PROBLEM DESCRIPTION: Extract each line of the listing that contains the word "should", matching case exactly.

Start of TASK INPUT

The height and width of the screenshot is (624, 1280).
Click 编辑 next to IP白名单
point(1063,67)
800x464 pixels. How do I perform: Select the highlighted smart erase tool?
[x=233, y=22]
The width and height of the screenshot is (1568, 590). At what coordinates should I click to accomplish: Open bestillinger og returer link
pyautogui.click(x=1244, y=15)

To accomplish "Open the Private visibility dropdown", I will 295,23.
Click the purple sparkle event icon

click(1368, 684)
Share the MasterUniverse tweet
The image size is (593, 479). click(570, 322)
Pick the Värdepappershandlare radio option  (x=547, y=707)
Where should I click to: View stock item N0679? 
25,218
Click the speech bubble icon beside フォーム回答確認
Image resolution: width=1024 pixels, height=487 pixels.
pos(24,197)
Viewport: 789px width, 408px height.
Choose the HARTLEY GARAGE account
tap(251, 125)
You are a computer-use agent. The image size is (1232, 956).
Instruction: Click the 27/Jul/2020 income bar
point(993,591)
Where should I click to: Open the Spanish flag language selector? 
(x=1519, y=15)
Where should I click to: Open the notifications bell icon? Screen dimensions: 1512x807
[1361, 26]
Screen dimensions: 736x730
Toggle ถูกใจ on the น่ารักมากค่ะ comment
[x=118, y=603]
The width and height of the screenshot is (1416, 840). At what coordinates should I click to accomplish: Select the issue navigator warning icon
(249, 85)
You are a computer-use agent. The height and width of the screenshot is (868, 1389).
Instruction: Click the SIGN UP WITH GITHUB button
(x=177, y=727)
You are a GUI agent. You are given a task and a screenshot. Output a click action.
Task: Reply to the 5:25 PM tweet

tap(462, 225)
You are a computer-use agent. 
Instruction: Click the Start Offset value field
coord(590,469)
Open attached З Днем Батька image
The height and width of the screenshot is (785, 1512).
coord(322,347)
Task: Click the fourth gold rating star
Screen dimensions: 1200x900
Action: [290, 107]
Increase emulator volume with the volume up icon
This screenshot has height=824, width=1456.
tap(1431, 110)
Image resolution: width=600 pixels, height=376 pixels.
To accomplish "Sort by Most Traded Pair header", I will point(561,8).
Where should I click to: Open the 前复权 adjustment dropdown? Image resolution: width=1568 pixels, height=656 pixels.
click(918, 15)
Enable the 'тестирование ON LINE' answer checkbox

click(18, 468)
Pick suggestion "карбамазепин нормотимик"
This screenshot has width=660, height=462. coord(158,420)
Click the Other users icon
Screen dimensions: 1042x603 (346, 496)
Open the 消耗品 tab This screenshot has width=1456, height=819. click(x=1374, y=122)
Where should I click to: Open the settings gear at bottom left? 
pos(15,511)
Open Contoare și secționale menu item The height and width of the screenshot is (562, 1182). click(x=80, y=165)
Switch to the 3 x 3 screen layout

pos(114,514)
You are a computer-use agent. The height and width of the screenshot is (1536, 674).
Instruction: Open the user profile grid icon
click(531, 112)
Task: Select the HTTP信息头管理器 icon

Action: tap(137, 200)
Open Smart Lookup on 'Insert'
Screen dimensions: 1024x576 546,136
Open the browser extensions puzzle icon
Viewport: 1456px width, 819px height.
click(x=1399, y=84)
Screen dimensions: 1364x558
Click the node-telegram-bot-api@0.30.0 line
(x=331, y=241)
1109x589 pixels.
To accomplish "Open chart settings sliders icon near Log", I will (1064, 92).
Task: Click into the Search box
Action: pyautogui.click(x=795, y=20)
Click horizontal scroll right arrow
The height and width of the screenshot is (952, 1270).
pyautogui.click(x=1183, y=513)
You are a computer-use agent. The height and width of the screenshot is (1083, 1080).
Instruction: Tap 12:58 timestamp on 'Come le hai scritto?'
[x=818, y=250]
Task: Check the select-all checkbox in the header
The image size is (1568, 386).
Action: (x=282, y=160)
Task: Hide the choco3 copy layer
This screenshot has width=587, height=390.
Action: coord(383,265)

End of TASK INPUT

RESPONSE TO THIS TASK:
The width and height of the screenshot is (1568, 590). At what coordinates should I click to accomplish: Open bestillinger og returer link
Where should I click to: View stock item N0679? 
Where should I click to: Open the Spanish flag language selector? 
Where should I click to: Open the notifications bell icon? Screen dimensions: 1512x807
The width and height of the screenshot is (1416, 840). At what coordinates should I click to accomplish: Select the issue navigator warning icon
Where should I click to: Open the 前复权 adjustment dropdown? Image resolution: width=1568 pixels, height=656 pixels.
Where should I click to: Open the settings gear at bottom left? 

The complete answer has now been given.